> [Requirement A]:
List every verb in the plan excerpt that names something that cannot be done to a Participant's right to the Account Balance or other benefits, except by a beneficiary designation, a will, or the laws of descent and distribution.

Section 5.2                                      Non-Assignability.

 

The Participant’s right, or the right of any other person, to the Participant’s Account Balance or any other benefits hereunder cannot be assigned, alienated, sold, garnished, transferred, pledged, or encumbered except by a written designation of beneficiary under this Plan, by written will, or by the laws of descent and distribution.

 

Article 6                                               Change in Control

 

(a)                      With respect to the portion of the Participant’s Account that was “earned and vested” as of December 31, 2004 and earnings thereon (each as determined pursuant to applicable Internal Revenue Service guidance), in the event of a Change in Control of the Company, the Committee may, in its sole discretion, provide that any or none of the following applicable actions be taken as a result, or in anticipation, of any such event to assure fair and equitable treatment of Participants:

 

(i)                          accelerate the Vesting of Deferred Stock Units, or provide for the Payment of Stock or cash pursuant to this Plan;

 



 

(ii)                      make adjustments or modifications to any award of Units, Participant’s Account or election with respect to an Account, any Payment or right to Payment, or any other right of a Participant hereunder, as the Committee deems appropriate to maintain and protect the rights and interests of the Participants following such Change in Control.

 

Any such action approved by the Committee shall be conclusive and binding on the Company and all Participants.

 

(b)                     With respect to the portion of the Participant’s Account that was not “earned and vested” as of December 31, 2004 and earnings thereon, in the event of a Change in Control of the Company, the Committee shall accelerate the Vesting of Deferred Stock Units and provide for the immediate Payment of Stock or cash pursuant to this Plan.  For purposes of this paragraph (b), an event shall be a Change in Control only if it also qualifies as a change in ownership of the Company or a change in the effective control of the Company, each as determined pursuant to Section 409A of the Code.

 

Article 7                                               Administration of the Plan

 

Section 7.1                                      Administration.

 

The Plan shall be administered by a Committee appointed by the Board of Directors of the Company (the “Committee”). The Committee shall consist of two or more directors who are “non-employee directors,” within the meaning of Rule 16b-3 under the Exchange Act, and “outside directors” within the meaning of Section 162(m) of the Code.  Any vacancy on the Committee, whether due to action of the Board of Directors or due to any other cause, may be filled, and shall be filled if required to maintain a Committee of at least two such persons, by resolution adopted by the Board of Directors.

> [Pixel coordinate grounding data]:
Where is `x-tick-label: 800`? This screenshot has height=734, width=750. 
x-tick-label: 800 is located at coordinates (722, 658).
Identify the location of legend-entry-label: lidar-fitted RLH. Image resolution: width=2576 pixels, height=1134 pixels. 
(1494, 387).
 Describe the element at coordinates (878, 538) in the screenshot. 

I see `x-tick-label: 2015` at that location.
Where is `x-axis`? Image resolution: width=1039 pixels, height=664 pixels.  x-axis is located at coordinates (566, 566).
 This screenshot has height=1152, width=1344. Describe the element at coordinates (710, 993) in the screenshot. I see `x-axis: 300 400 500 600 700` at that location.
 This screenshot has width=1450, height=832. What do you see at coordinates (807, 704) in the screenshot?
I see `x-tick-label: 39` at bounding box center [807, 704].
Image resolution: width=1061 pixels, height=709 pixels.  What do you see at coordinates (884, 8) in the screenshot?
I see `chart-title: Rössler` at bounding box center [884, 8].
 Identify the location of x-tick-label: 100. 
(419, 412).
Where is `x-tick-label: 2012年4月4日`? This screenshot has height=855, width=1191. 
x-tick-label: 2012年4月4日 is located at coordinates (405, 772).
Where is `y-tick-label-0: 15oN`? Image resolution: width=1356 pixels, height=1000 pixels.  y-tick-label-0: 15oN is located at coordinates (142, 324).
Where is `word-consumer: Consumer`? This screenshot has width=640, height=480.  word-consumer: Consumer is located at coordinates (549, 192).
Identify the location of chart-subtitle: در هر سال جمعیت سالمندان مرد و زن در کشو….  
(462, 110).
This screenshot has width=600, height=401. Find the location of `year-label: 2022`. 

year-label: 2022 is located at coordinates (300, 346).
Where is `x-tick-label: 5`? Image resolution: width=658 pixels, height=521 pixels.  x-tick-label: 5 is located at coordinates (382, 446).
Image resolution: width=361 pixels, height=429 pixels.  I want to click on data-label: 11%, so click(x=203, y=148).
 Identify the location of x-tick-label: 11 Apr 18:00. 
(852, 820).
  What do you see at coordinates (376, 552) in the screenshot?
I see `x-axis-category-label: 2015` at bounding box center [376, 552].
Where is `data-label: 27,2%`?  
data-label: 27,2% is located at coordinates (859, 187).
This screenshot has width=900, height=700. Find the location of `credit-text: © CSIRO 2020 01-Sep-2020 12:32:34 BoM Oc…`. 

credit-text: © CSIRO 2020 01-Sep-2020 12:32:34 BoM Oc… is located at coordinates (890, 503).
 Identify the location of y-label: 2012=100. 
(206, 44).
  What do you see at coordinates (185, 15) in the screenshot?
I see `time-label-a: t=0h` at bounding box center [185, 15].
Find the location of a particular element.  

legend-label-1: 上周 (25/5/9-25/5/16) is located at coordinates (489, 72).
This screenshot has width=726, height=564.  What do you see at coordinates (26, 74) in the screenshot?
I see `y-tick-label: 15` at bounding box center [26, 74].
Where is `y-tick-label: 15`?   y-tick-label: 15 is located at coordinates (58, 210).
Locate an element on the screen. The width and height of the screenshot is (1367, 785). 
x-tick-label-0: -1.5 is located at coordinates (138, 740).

> [Requirement B]:
Render the records from the line with "coordinates (142, 324)." to the line with "coordinates (549, 192)." as a Markdown table with the columns Row and Record.

> [Response A]:
- assigned
- alienated
- sold
- garnished
- transferred
- pledged
- encumbered

> [Response B]:
| Row | Record |
|---|---|
| 1 | Where is `y-tick-label-0: 15oN`? Image resolution: width=1356 pixels, height=1000 pixels.  y-tick-label-0: 15oN is located at coordinates (142, 324). |
| 2 | Where is `word-consumer: Consumer`? This screenshot has width=640, height=480.  word-consumer: Consumer is located at coordinates (549, 192). |